Un Dernier Verre (Pour La Route) [or Cherbourg]

Un Dernier Verre (Pour La Route)[or Cherbourg] – Beirut (listen in new tab)

K felt like his life was a choppily spliced together strip of film. It moved past him, an abridged freefall of pictures. He could see where the frames were haphazardly overlaid. The flicker and vanish of the scenes removed.

Shannon went to her parents’. She came back once, but only to move out.

K drove her to the clinic for all her appointments. He was angry at her. Hurt. Confused. But, he didn’t mind driving her. Finally, they could be in the same place and know each other. It made him want to fall into himself that it was only now that it was like this. They didn’t speak much. They didn’t have to.

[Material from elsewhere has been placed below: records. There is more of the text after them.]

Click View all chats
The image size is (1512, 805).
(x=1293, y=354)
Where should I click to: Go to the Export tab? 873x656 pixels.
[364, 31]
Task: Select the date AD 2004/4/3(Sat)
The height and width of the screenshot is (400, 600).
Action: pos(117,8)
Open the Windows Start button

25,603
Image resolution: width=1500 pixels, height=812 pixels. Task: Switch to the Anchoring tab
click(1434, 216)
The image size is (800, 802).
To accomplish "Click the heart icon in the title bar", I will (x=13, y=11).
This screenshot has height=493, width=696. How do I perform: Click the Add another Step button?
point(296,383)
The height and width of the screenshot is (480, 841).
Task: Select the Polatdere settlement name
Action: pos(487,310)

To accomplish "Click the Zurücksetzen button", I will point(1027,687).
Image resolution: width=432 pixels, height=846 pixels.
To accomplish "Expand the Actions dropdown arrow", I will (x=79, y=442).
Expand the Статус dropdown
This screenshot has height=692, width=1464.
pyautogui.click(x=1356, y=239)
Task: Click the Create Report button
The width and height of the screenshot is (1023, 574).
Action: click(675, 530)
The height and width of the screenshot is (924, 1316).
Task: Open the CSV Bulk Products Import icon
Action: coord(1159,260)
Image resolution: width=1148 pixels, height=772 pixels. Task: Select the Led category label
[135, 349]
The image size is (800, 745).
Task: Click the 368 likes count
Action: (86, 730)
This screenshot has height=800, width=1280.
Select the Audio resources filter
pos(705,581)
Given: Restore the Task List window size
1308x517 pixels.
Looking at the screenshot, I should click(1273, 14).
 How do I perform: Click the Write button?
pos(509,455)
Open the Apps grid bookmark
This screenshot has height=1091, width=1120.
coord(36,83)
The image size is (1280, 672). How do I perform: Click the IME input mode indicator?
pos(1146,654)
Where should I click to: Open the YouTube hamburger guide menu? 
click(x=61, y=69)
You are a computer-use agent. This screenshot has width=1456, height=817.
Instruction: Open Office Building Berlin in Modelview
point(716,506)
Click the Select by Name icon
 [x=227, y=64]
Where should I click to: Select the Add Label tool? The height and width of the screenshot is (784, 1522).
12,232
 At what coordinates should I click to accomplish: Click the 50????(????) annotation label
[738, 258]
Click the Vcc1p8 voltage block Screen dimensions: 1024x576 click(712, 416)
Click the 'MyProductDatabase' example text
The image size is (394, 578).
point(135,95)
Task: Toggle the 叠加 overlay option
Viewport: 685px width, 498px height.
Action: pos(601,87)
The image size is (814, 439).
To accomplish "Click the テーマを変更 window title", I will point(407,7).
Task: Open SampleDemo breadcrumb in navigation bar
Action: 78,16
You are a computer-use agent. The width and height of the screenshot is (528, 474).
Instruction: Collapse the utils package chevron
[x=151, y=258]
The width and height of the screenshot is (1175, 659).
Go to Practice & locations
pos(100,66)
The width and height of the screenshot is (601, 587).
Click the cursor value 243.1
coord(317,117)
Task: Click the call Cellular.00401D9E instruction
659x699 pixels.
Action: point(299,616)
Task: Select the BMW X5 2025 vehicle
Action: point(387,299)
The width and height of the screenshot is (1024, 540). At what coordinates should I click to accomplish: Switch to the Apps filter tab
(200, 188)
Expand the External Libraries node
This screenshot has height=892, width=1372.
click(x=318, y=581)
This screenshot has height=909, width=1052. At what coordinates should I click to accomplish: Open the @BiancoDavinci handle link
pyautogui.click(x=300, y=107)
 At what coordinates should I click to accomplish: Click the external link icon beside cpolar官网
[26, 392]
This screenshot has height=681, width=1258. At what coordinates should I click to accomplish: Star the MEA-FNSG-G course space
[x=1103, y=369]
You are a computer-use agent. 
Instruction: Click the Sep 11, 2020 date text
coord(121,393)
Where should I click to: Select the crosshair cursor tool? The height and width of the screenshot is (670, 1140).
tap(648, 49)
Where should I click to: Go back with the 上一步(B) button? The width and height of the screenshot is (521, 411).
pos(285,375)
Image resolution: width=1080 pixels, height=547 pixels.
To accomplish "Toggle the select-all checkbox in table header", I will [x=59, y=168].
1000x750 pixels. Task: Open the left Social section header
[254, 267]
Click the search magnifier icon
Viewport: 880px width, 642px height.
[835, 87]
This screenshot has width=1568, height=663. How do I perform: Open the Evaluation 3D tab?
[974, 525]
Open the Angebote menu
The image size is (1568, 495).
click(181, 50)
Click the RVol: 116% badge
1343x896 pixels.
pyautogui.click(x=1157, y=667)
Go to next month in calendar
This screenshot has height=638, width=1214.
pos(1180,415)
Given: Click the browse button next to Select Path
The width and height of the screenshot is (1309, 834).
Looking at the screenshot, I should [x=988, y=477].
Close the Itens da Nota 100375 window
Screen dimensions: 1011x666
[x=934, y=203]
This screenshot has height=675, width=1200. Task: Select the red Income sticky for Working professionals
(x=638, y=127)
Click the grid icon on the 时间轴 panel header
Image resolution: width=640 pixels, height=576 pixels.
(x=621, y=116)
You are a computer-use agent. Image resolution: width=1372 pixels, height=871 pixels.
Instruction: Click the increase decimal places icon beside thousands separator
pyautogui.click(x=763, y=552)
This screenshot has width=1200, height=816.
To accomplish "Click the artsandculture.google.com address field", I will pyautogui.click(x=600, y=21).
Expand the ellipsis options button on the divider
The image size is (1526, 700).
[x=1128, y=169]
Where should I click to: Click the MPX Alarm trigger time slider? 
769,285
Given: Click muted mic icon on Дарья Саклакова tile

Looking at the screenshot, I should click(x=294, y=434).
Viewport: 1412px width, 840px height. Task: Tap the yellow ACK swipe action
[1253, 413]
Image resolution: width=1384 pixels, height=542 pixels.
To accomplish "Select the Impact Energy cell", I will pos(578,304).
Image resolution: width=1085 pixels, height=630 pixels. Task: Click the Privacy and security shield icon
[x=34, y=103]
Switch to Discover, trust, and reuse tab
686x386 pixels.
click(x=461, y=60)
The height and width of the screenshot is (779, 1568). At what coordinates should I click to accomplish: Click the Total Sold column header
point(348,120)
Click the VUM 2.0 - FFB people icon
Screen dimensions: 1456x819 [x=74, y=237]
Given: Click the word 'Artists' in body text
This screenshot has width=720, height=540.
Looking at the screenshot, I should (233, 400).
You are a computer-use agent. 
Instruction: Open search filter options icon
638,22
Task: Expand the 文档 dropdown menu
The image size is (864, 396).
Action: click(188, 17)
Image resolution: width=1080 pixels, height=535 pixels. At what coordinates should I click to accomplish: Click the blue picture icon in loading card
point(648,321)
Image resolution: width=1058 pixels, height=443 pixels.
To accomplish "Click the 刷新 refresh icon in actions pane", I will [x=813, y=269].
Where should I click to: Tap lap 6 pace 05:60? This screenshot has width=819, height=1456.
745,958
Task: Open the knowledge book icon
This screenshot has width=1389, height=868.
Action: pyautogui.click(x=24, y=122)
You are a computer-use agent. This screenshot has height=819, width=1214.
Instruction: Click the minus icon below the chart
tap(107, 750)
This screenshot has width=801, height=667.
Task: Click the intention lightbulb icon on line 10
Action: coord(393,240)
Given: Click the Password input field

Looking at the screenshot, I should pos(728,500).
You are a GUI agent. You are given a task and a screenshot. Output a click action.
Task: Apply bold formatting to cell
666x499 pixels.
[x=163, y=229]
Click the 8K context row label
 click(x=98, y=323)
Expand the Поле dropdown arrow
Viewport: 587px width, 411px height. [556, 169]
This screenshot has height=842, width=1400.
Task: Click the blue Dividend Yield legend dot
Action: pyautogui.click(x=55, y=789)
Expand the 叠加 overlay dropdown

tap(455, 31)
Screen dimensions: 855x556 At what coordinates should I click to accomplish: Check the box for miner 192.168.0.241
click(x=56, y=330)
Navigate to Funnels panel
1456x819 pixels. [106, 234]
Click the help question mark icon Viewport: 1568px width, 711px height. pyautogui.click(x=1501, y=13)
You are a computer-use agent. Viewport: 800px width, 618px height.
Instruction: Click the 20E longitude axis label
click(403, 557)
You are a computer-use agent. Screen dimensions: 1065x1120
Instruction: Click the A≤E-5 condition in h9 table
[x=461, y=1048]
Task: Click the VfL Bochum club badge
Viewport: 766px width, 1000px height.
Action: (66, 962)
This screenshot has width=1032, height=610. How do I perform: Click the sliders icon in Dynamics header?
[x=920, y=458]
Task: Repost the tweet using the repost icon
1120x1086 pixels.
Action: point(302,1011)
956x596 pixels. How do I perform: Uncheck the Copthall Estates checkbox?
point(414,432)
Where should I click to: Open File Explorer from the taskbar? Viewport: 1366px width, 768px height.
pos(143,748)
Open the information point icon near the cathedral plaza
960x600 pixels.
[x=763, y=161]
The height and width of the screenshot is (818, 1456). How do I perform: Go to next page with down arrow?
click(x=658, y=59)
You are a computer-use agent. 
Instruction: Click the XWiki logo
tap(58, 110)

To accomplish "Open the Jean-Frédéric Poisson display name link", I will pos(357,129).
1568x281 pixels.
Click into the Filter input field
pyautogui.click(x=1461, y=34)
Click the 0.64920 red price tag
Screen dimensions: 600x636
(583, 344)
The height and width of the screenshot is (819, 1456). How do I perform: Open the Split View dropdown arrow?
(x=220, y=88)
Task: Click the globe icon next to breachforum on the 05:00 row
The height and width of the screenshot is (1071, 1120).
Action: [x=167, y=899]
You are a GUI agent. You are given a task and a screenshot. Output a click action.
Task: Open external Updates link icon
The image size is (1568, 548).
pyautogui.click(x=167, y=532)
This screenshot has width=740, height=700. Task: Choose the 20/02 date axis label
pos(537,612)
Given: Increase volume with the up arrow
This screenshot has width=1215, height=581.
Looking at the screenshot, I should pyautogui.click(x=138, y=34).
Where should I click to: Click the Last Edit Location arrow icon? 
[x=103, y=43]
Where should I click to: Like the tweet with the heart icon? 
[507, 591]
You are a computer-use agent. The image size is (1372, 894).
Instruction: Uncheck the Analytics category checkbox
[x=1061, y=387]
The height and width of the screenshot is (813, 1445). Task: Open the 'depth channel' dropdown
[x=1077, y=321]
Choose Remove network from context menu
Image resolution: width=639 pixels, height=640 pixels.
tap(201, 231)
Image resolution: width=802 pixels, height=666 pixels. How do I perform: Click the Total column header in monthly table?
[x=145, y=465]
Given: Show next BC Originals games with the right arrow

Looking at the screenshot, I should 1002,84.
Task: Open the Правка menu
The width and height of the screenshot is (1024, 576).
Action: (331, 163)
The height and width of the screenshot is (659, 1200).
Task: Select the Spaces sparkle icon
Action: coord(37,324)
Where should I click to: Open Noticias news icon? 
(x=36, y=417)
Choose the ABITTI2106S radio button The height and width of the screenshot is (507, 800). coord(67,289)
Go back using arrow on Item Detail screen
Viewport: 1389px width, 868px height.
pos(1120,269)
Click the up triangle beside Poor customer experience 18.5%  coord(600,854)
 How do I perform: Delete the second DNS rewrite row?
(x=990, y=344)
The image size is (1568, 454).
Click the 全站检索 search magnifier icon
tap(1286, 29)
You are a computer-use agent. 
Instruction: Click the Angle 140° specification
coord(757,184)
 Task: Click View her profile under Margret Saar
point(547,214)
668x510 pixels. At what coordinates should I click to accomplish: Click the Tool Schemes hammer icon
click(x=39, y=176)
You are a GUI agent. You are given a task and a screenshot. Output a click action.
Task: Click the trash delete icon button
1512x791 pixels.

The last time, he didn’t go in with her. He didn’t want to wait inside the clinic. Being watched by the nurses seemed too brutally exposing. He decided to wait in the car. They said it would take an hour or so. It was bitterly cold and blindingly sunny.

Despite the cold, two old men in worn old coats and fur caps carried pickets. K recognized one from the library. Shannon, hooded and resolute, had run past them. Their breath was thick and white as it escaped their mouths. They held their signs and sipped coffee from the travel cups in their free hands.

Eventually, the cold drove K into a Tim Horton’s across the street. He let his coffee cool, and then left it there when he saw her come out. He doesn’t remember her expression. Her face was scrubbed clean though it was rosy and pale from the cold.

He dropped her off. As she opened the door, she put her hand on the inside of his elbow. “Thank you. Sorry.” She walked slowly down the shoveled path. K knew she was crying.

Her parents and she came eventually to move her things out of the apartment. He was never sure what she told her parents, but they weren’t idiots. It was agreed to come while he was at work, but they were still there when he got home. Shannon sat on the couch with her hands folded in her lap. She stared at the floor. Occasionally she offered her mom some instruction about what to pack.

Her dad tried to be cordial, asked weakly about K’s parents. “They’re fine.” “Good. Good.”

K watched the whole process blankly from a corner of the living room. Shannon sat still and her parents moved steadily, like sped up weather, eroding away the surface of the apartment. When they were done the rooms felt gaping. He saw that they’d left Shannon’s table. Her mother, never K’s fan, had put in the middle of the tabletop a young spider plant. It sat in a makeshift pot made of an old cup. K left it there. Something needed to be allowed to grow.

November and December are the busiest months of the year for Café Ulysses. It was for some reason that no one understood. There were no holiday decorations, except for the creepy Santa that Claire brought every year. He stared down at K from the top of the espresso machine.

There was lots of work, and between the café and the library he would slump onto his couch exhausted almost every night. He was happy to be able to feel tired, to know that the distance between then and tomorrow would be quickly closed.

Some days, G.T. tried to include K in life. Dragged him V.I.’s or the 5-Oh. K would get drunk, watch sullenly. The throb and press of people celebrating the holidays was a blank map. He scoured it. He thought a thousand times he saw Maura. But he didn’t. He stayed until close when he could. She never came to the café, either. He wasn’t sure what he’d do if he saw her again.

Christmas at his parents was a debacle. His dad spoke clumsily around Shannon’s absence.

New Year’s Eve was predictable and gin soaked. Not necessarily unfun.

Days pass. He waters his plant. The routines sustain him.